After the division of the unit cell shown in Figure 2 with adiabatic planes and the implementation of the procedure used to find Formula (8), a dependence is obtained to determine the effective thermal conductivity ${\lambda }_a$ (lower estimate) of the three-component system with a continuous inclusion of the gas component

$$\frac{{\lambda }_a}{{\lambda }_1}=c^2+\frac{2{\nu }_{2}c\left(1-с-{с}_m\right)}{1-c+{\nu }_{2}c}+{\nu }_2\left[{\left(1-c-c_m\right)}^2-{\left(c_g-c_m\right)}^2\right]+\frac{2{\nu }_1{\nu }_{2}c{c}_m}{{\nu }_2{c}_m+v_1\left(1-c-c_m\right)+v_1{v}_{2}c}+\frac{2{\nu }_1{\nu }_2{c}_m\left(1-c-c_g\right)}{{\nu }_1\left(1-c_m\right)+{\nu }_2{c}_m}+\frac{v_1{v}_2\left(c_g^2-{с}_m^2\right)}{v_1\left(1-c_g\right)+v_2{c}_g}+v_1{c}_m^2$$

(17)

where ${\nu }_1={\lambda }_2/{\lambda }_1, {\nu }_2={\lambda }_3/{\lambda }_1,c=\mathsf{\Delta }/L,c_g={\mathsf{\Delta }}_g/L,c_m={\mathsf{\Delta }}_m/L$.

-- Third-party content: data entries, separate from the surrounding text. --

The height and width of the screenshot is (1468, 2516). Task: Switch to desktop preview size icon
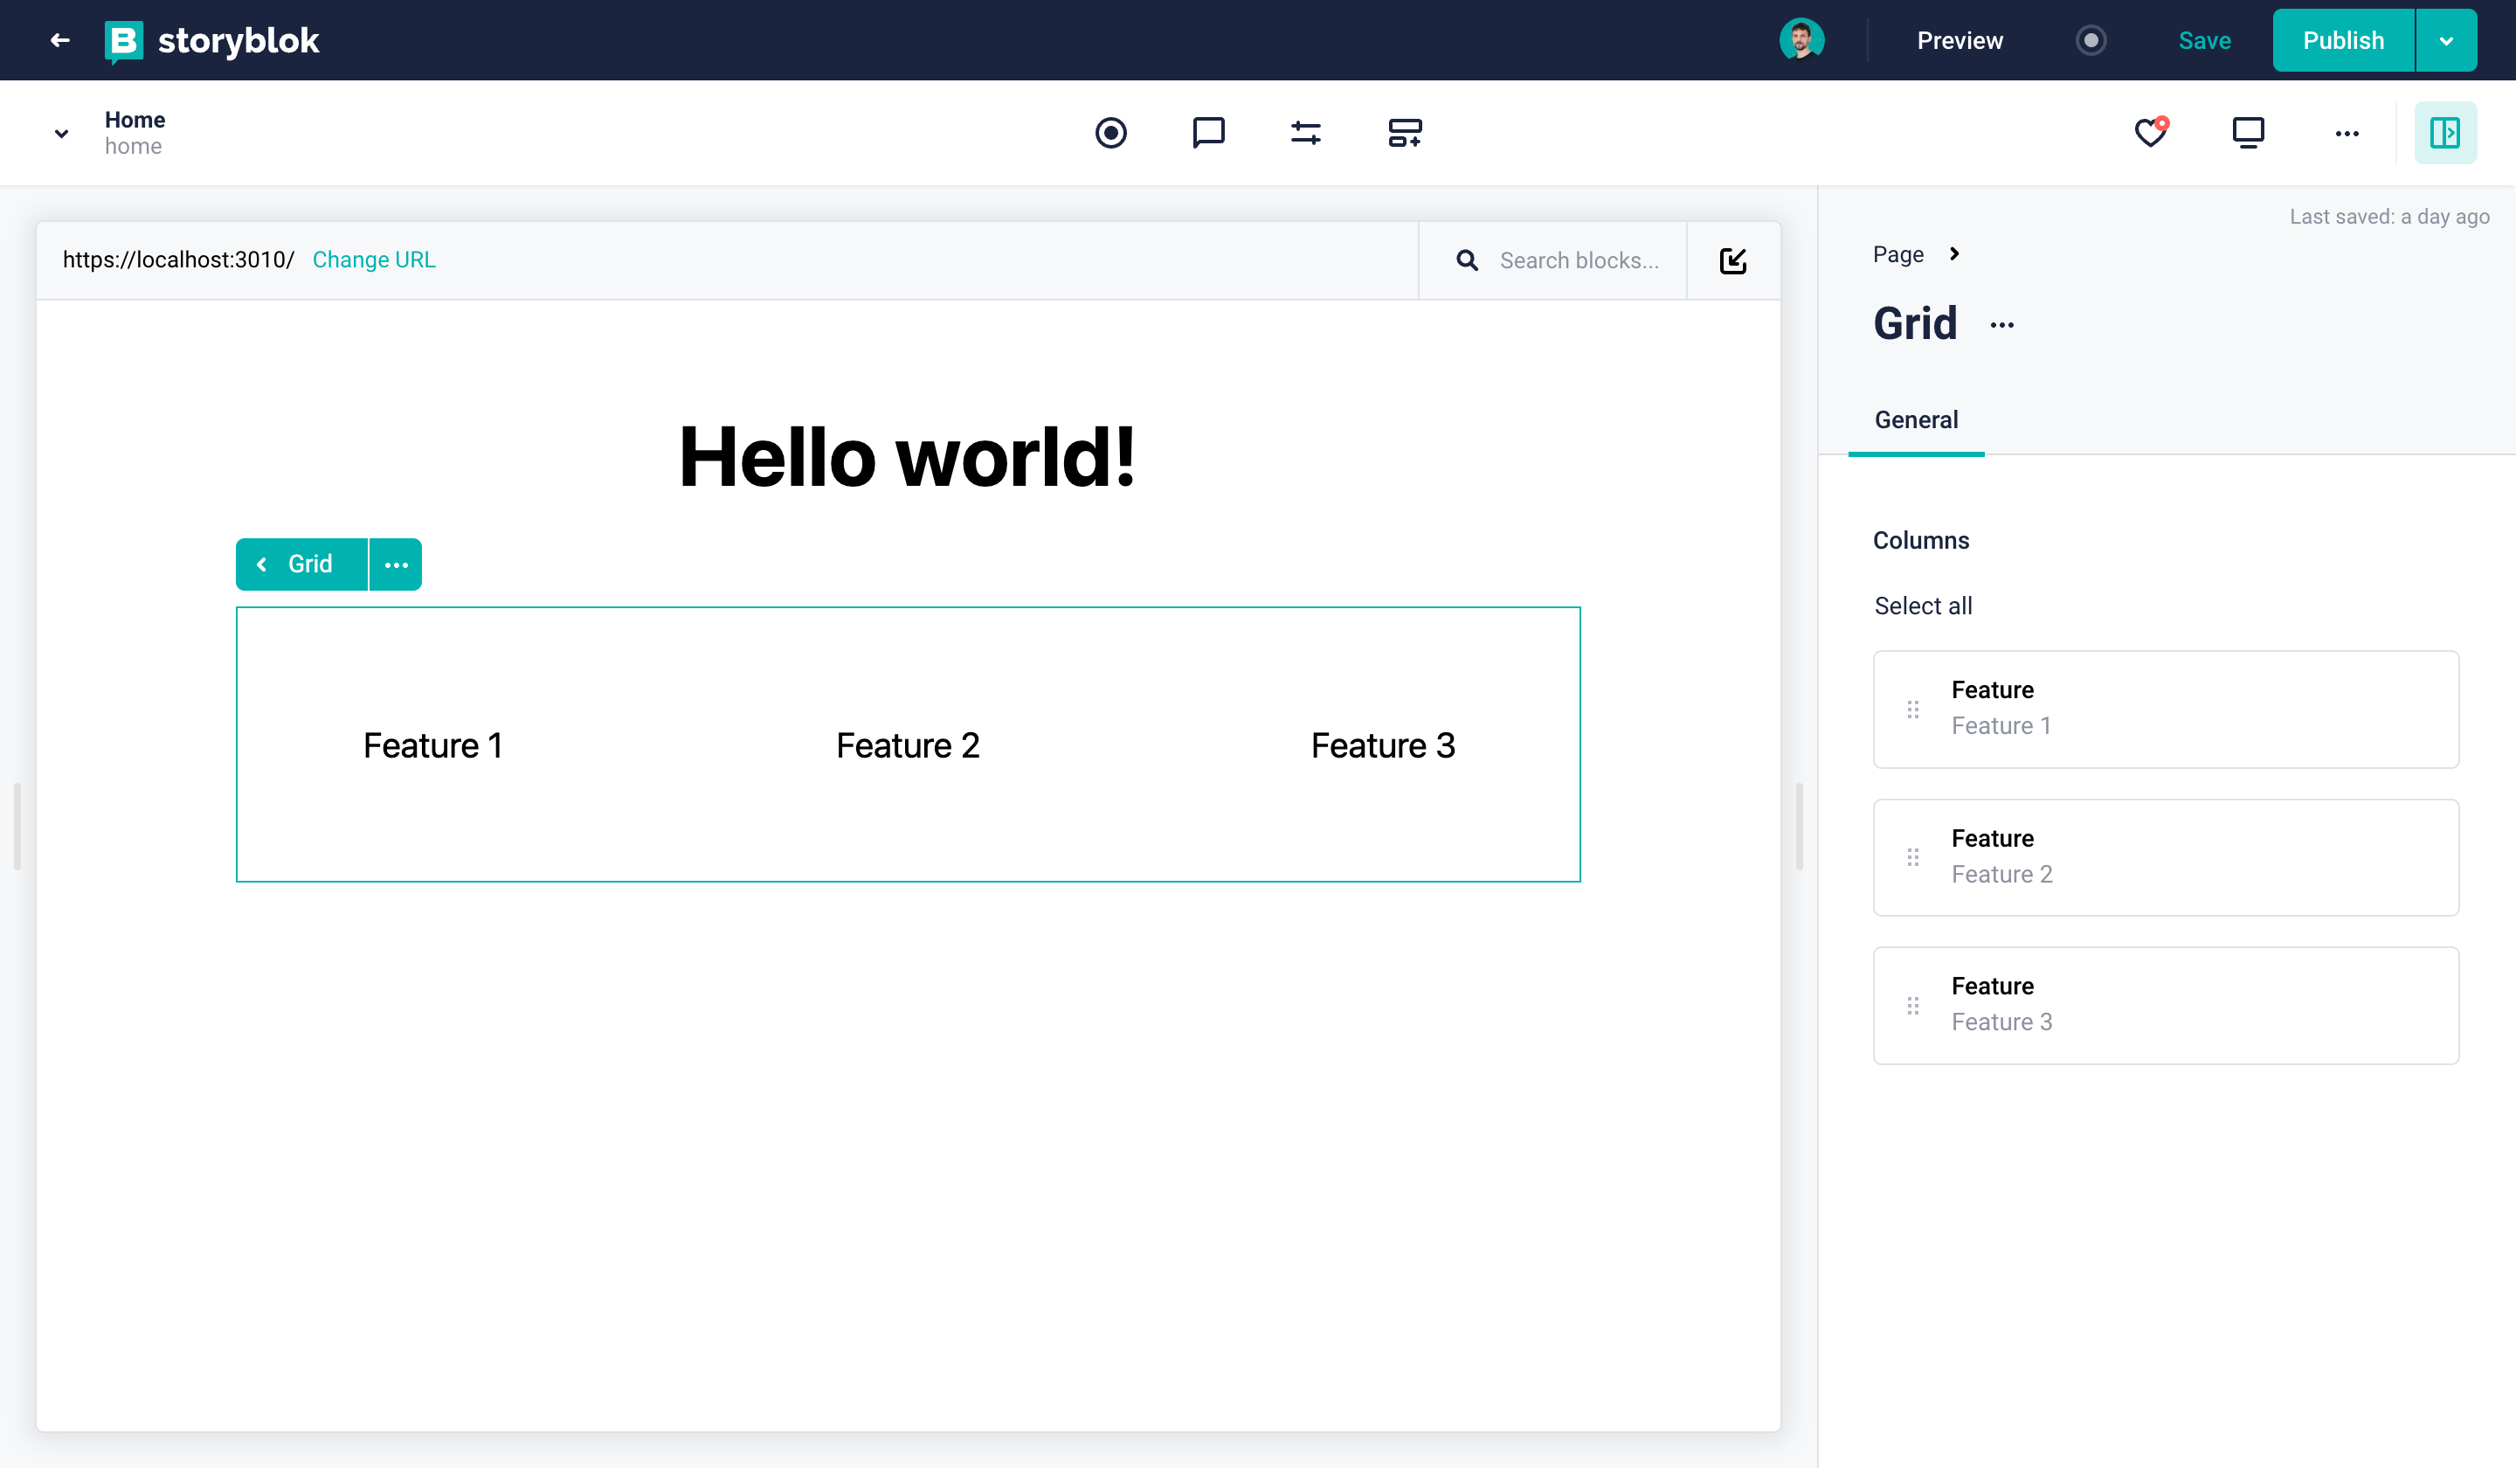click(x=2247, y=132)
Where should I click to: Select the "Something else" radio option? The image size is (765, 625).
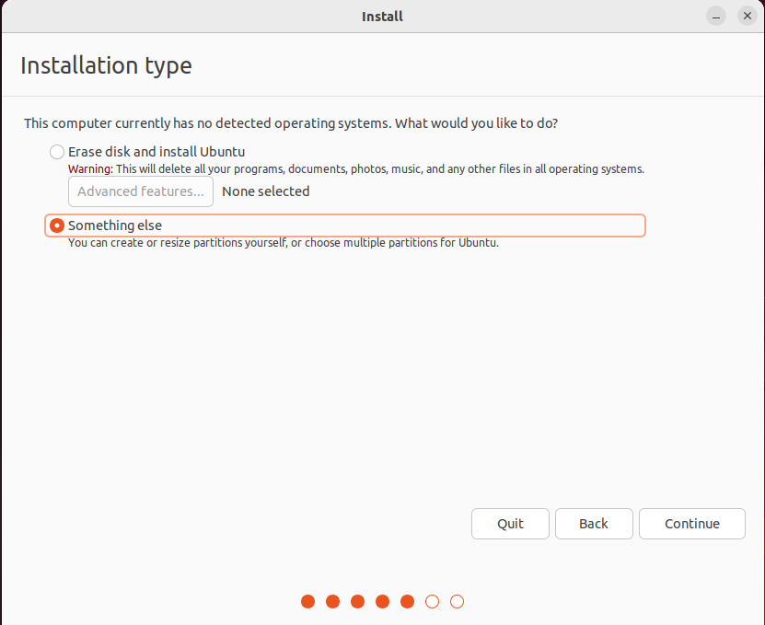coord(57,226)
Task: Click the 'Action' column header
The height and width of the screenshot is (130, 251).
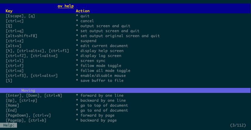Action: pyautogui.click(x=82, y=11)
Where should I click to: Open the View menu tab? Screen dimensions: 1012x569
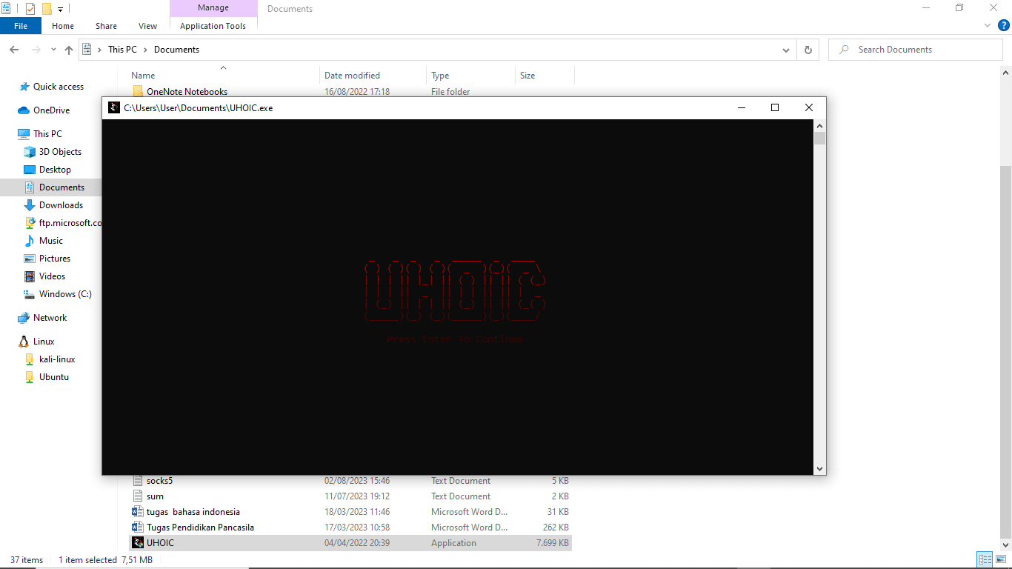147,25
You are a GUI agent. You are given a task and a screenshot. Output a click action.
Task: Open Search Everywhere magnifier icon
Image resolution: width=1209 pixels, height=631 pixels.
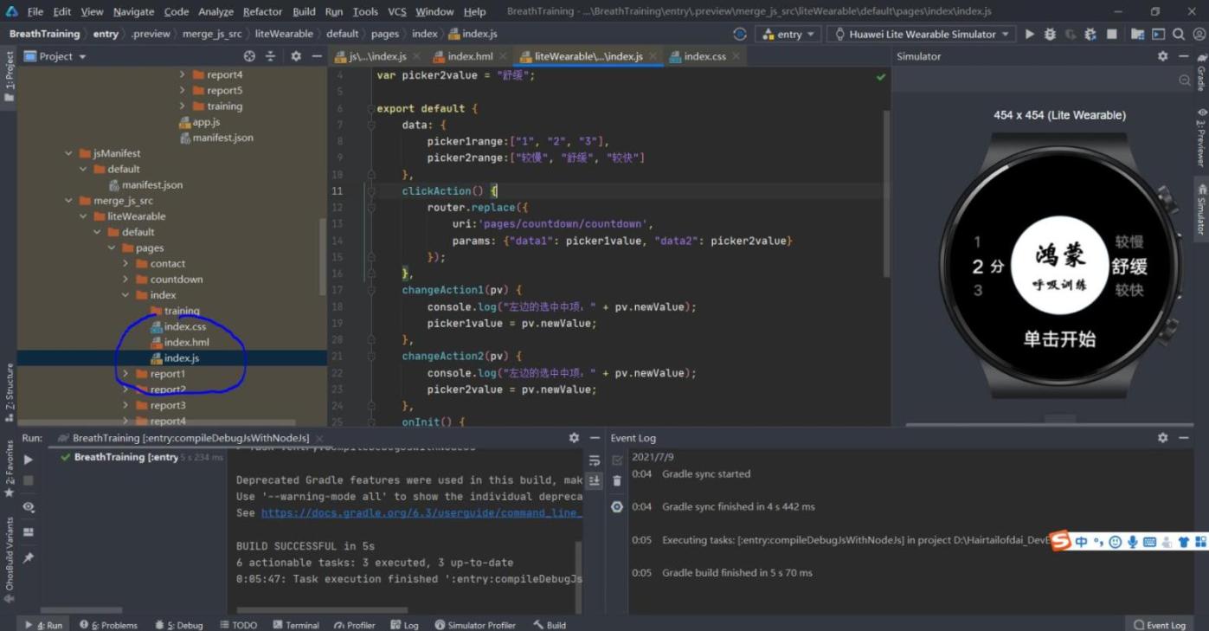click(x=1179, y=34)
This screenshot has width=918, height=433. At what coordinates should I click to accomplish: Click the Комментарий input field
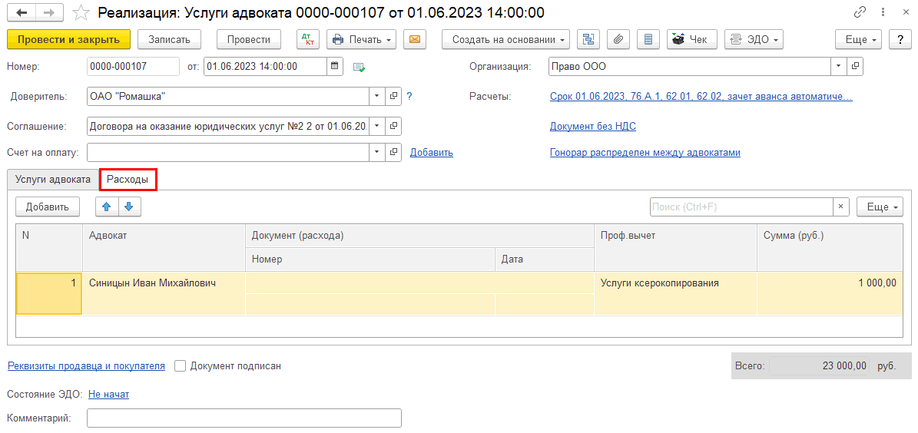tap(244, 418)
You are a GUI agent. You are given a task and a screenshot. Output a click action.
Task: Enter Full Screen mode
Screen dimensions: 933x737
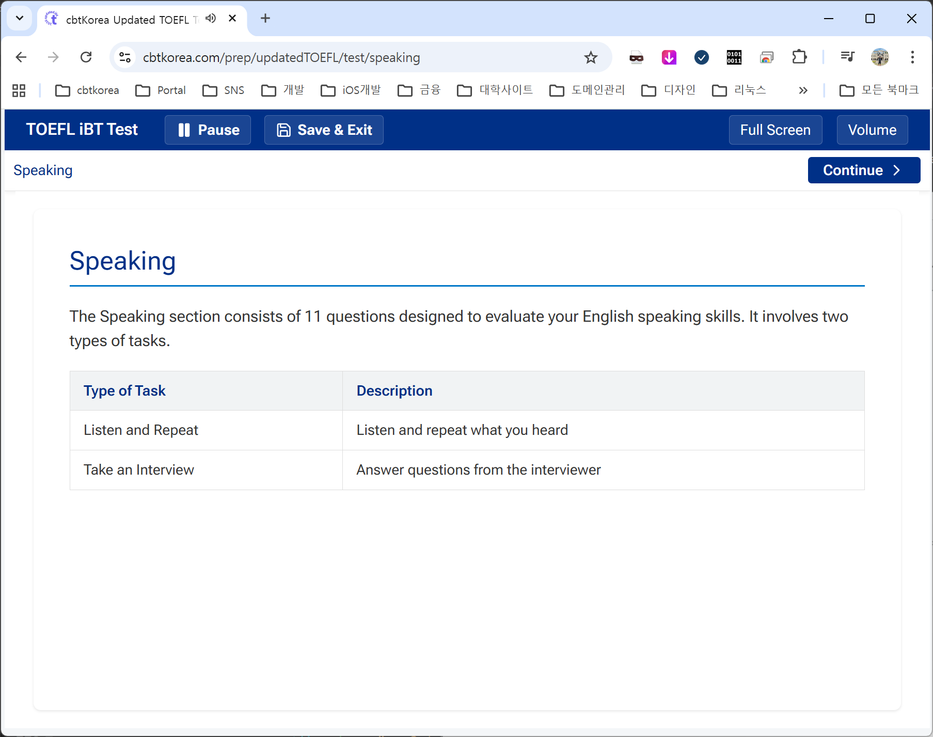(775, 130)
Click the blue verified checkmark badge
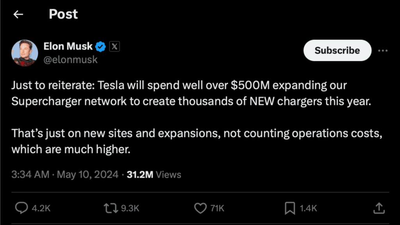 click(x=101, y=46)
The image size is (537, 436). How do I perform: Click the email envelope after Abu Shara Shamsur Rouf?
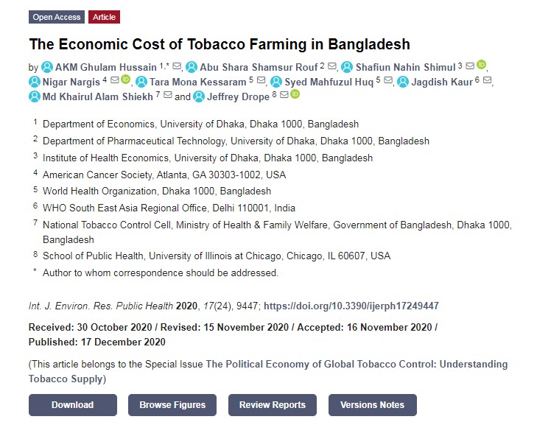pyautogui.click(x=332, y=67)
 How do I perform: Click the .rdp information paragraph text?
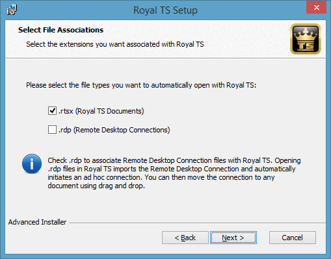(x=174, y=173)
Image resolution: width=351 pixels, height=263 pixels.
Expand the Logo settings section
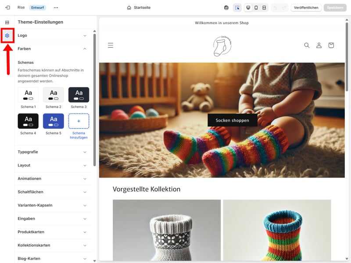(53, 36)
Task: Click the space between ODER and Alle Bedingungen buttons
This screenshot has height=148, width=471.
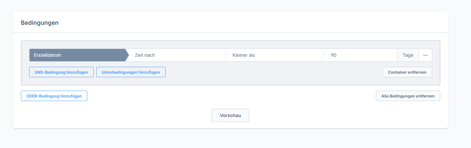Action: click(x=229, y=96)
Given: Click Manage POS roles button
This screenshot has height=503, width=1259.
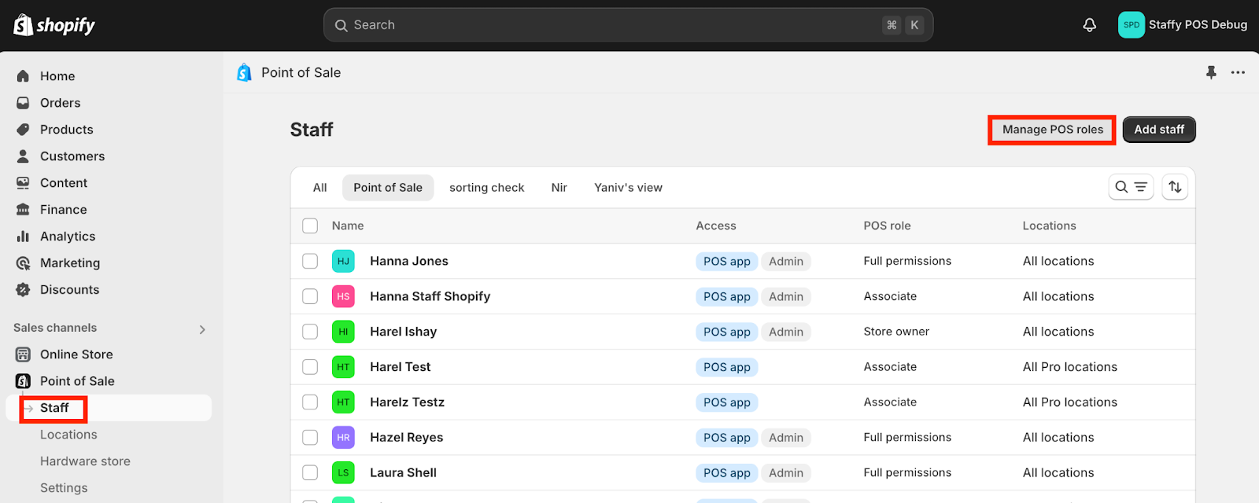Looking at the screenshot, I should (x=1052, y=130).
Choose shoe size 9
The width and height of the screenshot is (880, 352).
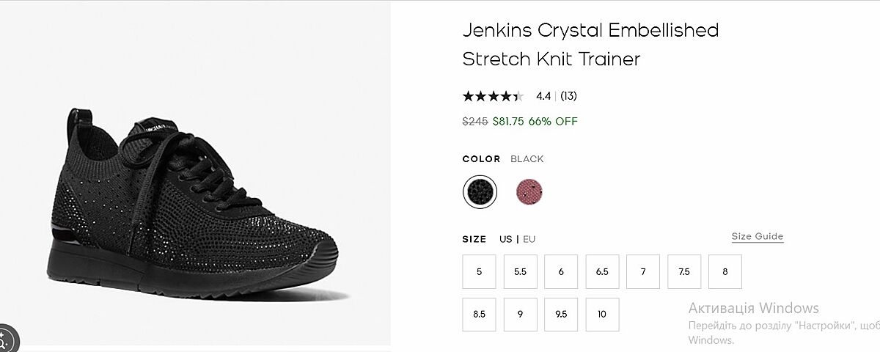[x=520, y=315]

After dividing the same unit cell by isothermal planes into four layers and determining the thermal resistances of each layer, and after transformations, as in the derivation of Formula (13), we obtain the dependence for determining the effective thermal conductivity ${\lambda }_{iz}$ (upper estimate) of the three-component system under consideration

$$\frac{{\lambda }_{iz}}{{\lambda }_1}=\left[\frac{c_m}{c^2+{\nu }_1\left[c_g^2+2c_m\left(1-c_g\right)\right]+{\nu }_2\left[1-{с}^2-{с}_g^2-2c_m\left(1-c_g\right)\right]}+\frac{c_g-c_m}{c^2+{\nu }_1{c}_g^2+{\nu }_2\left(1-c^2-c_g^2\right)}\right.{\left.+\frac{1-c-{с}_g}{c^2+{\nu }_1{с}_m^2+{\nu }_2\left(1-c^2-c_m^2\right)}+\frac{c}{c\left(2-c\right)+v_1{c}_m^2+v_2\left[1-c\left(2-c\right)-c_m^2\right]}\right]}^{-1}$$

(18)

where, as in (17), ${\nu }_1={\lambda }_2/{\lambda }_1,{\nu }_2={\lambda }_3/{\lambda }_1,c=\mathsf{\Delta }/L,c_g={\mathsf{\Delta }}_g/L,c_m={\mathsf{\Delta }}_m/L$.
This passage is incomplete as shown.